━━ Record set ━━

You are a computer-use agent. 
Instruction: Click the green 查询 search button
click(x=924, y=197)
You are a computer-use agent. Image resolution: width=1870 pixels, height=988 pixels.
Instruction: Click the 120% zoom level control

━━━

» **The problem**
All lines above are to be transcribed exactly.

» **Solved problem**
You are a computer-use agent. 
Instruction: Click the green 查询 search button
click(x=924, y=197)
You are a computer-use agent. Image resolution: width=1870 pixels, height=988 pixels.
Instruction: Click the 120% zoom level control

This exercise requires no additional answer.